A judge said in May 2016 — nearly seven months after Doe made his accusations against Roe — that Doe’s complaint had gone “wholly disregarded” by the University.
This alleged disparity led Doe to claim the University discriminated against him on the basis of his sex.
He also says Title IX investigators dismissed witness testimony that contradicted Roe’s testimony because the witnesses had “formed opinions of [Roe’s] behavior before speaking to the investigator.”
Roe’s witnesses were treated much more favorably by University investigators, Doe says.

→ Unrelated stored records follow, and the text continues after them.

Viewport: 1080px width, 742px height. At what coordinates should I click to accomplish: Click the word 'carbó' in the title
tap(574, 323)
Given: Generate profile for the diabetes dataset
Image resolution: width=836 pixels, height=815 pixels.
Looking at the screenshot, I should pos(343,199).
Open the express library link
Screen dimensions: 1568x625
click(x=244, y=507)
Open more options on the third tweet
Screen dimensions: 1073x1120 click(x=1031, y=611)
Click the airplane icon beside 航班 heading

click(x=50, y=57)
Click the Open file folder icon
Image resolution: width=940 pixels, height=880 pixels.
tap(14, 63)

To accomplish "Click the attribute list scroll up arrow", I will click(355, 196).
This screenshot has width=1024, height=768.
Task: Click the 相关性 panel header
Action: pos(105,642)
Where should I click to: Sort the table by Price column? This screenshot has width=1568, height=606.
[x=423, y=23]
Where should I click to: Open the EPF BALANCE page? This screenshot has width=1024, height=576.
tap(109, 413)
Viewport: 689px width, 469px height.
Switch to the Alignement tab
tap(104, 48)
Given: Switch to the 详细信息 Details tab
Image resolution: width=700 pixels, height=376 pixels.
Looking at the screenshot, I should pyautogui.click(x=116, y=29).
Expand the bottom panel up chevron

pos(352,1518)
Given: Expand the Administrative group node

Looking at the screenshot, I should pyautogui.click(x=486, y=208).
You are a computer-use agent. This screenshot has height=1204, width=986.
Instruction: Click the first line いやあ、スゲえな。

He claims that Jody Kunk-Czaplicki — the University’s acting Judicial Administrator when Doe’s complaint was processed — temporarily suspended Doe based on testimony from three of Roe’s friends, none of whom were eyewitnesses. At the time of the suspension, only one of Doe’s friends, who also was not an eyewitness, had been interviewed, according to the complaint.
Likewise, Doe claims that Roe never received a temporary suspension, though he did.
The suit also names as defendants Kunk-Czaplicki and Elizabeth McGrath, a Title IX investigator who investigated Doe’s case. Neither Kunk-Czaplicki nor McGrath currently serves in those roles.
The University has confirmed that it no longer employs McGrath, but it declined to say when and why McGrath left the post.
On March 29, the University posted a job opening for a Title IX investigator.
As for Kunk-Czaplicki, the suit alleges that she — “incredibly” and without consulting Doe or his attorney — redacted important information contained in Doe’s petition to the University that contradicted Roe’s testimony.
The complaint claims Cornell displayed anti-male sex discrimination — prohibited by Title IX — and that it violated both the 14th Amendment in denying Doe due process and the New York State Education Law, among other things.